--- begin SUPPLIED INFORMATION ---

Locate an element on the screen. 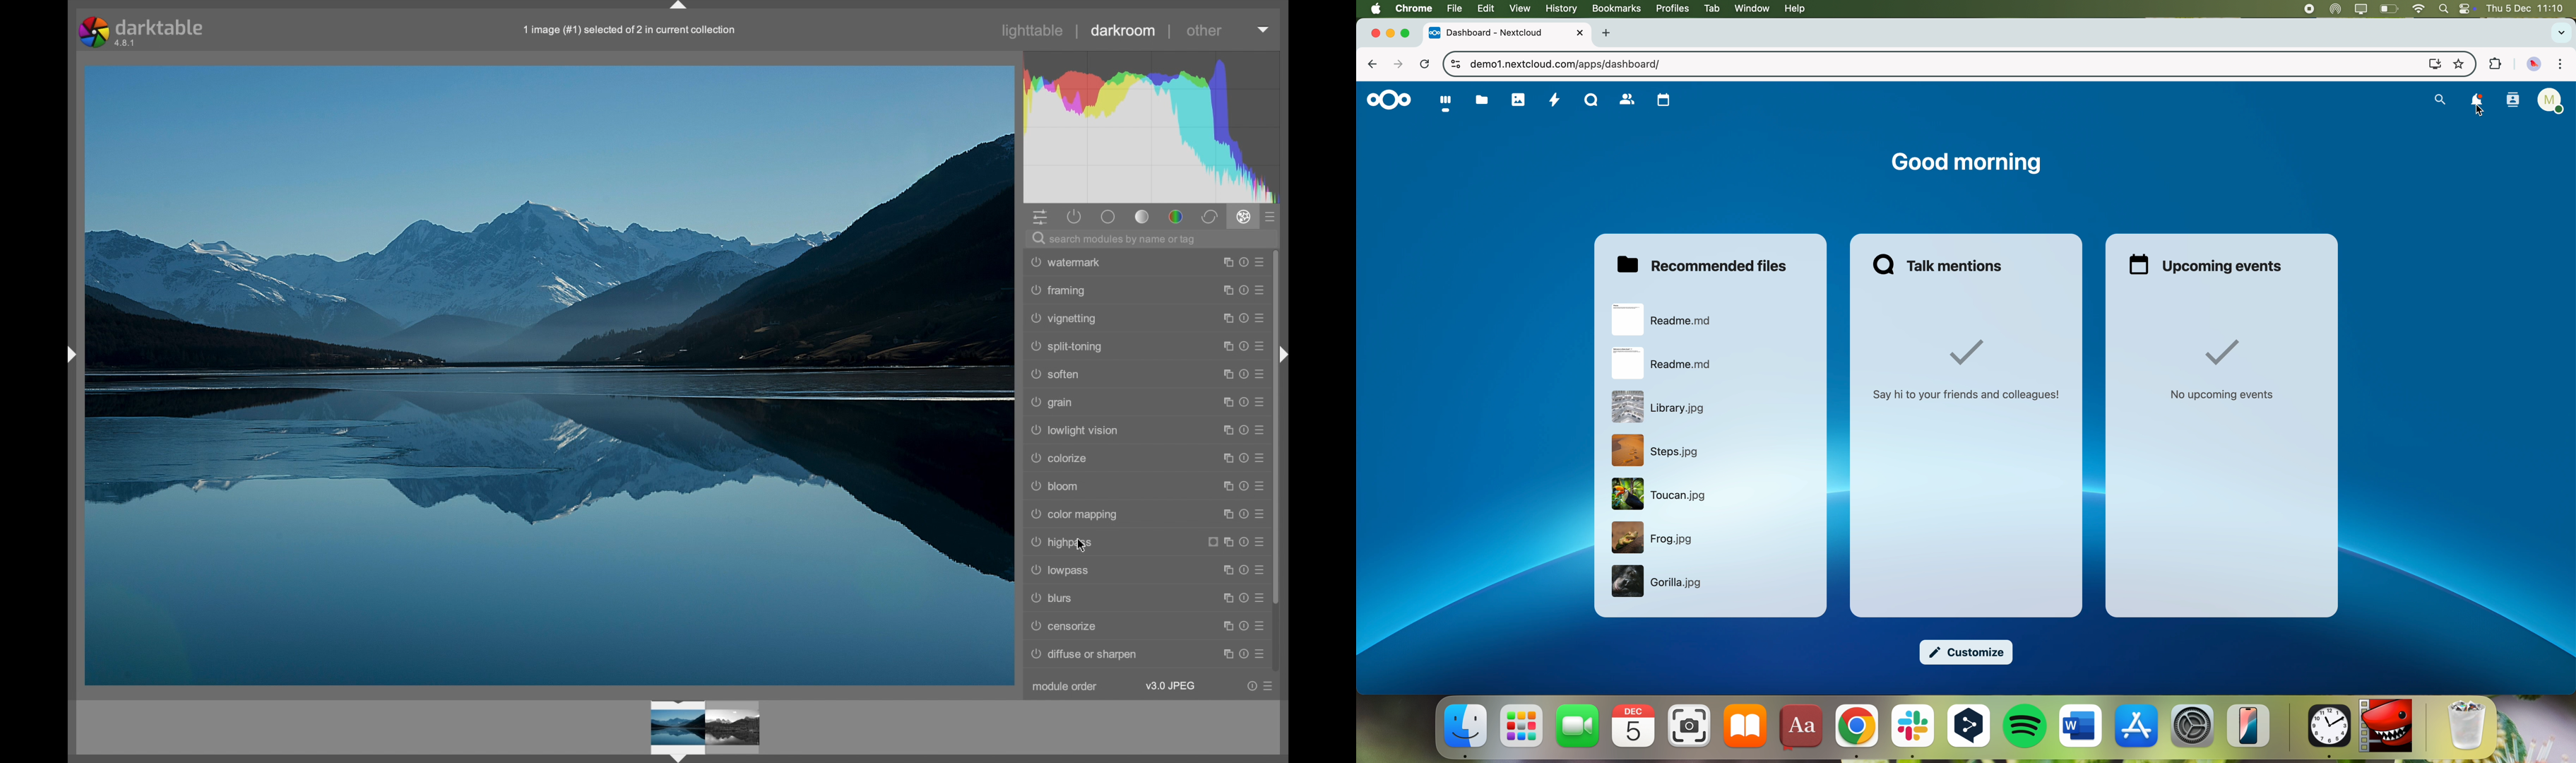 Image resolution: width=2576 pixels, height=784 pixels. search is located at coordinates (2438, 100).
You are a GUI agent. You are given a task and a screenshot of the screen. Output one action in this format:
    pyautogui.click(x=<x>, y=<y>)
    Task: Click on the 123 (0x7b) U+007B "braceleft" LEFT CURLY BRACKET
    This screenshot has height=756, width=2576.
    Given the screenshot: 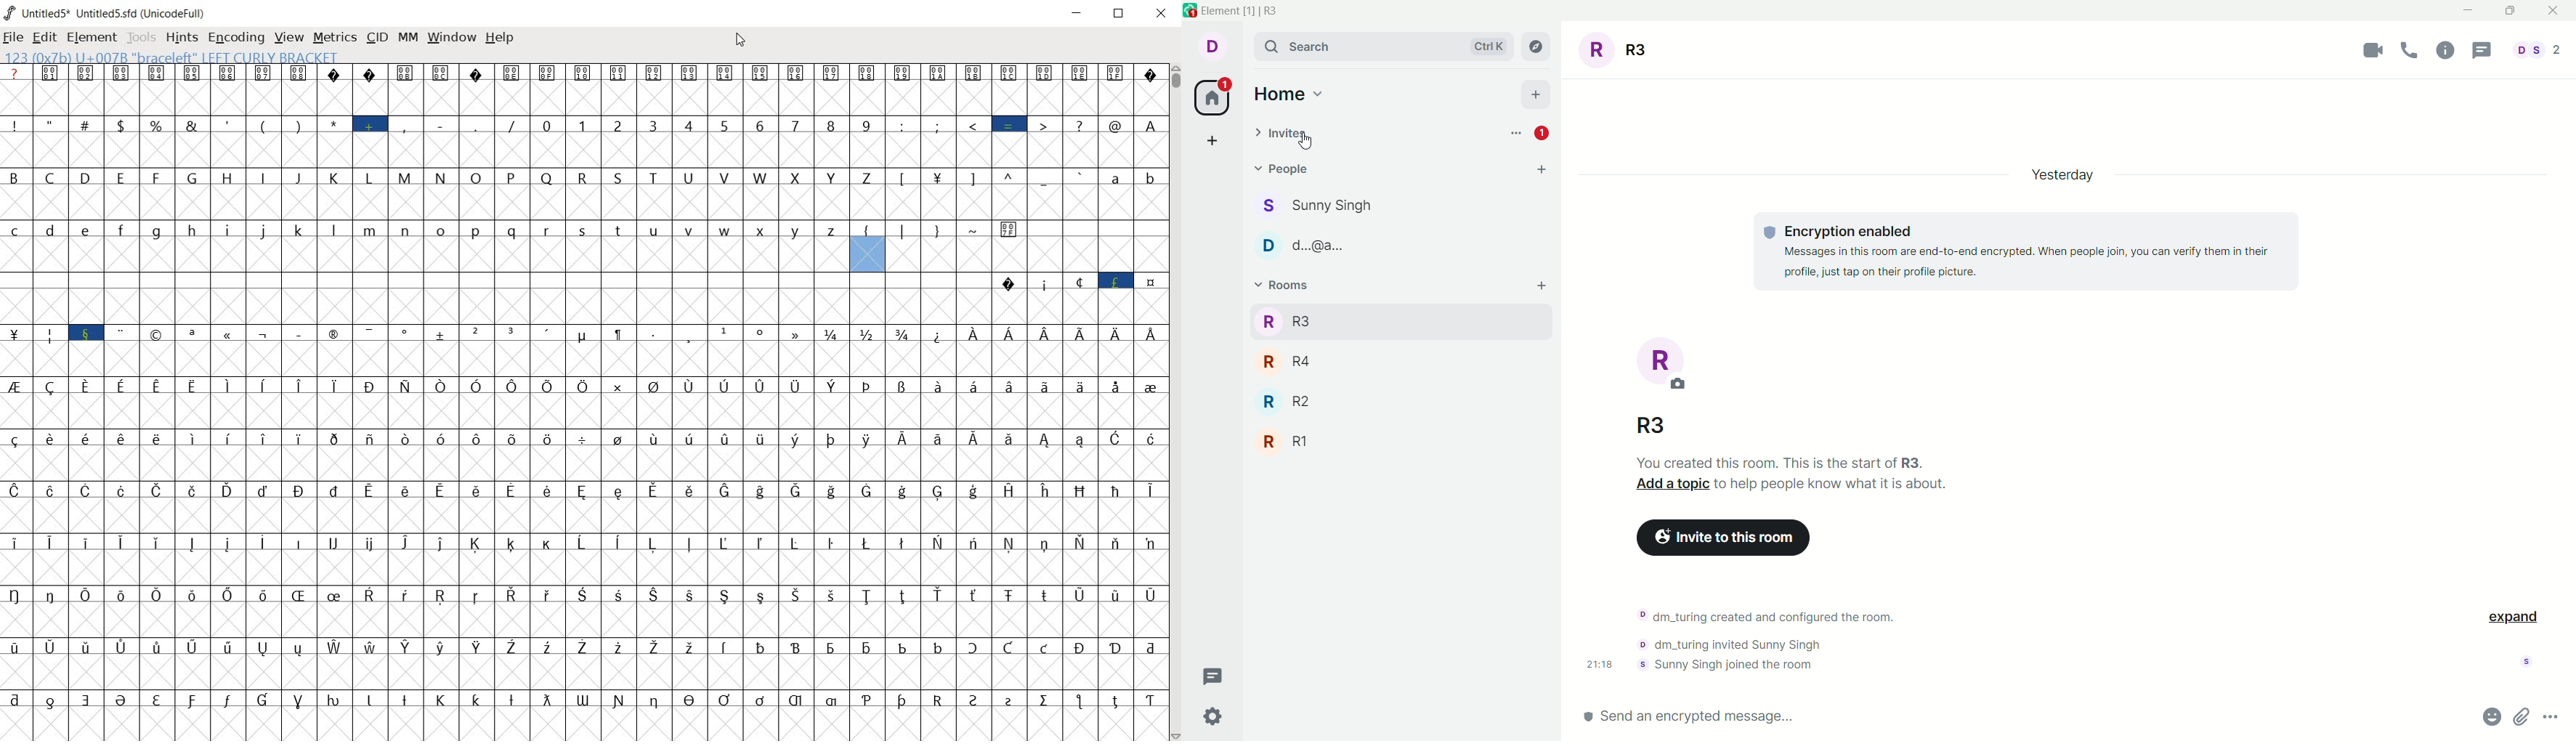 What is the action you would take?
    pyautogui.click(x=868, y=254)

--- end SUPPLIED INFORMATION ---

[CHALLENGE]: Please reproduce the lines unchanged, beginning with the line that contains "You are a GUI" and stopping after the line that contains "This screenshot has".

[RESULT BELOW]:
You are a GUI agent. You are given a task and a screenshot of the screen. Output one action in this format:
    pyautogui.click(x=<x>, y=<y>)
    Task: Click on the 123 (0x7b) U+007B "braceleft" LEFT CURLY BRACKET
    This screenshot has height=756, width=2576.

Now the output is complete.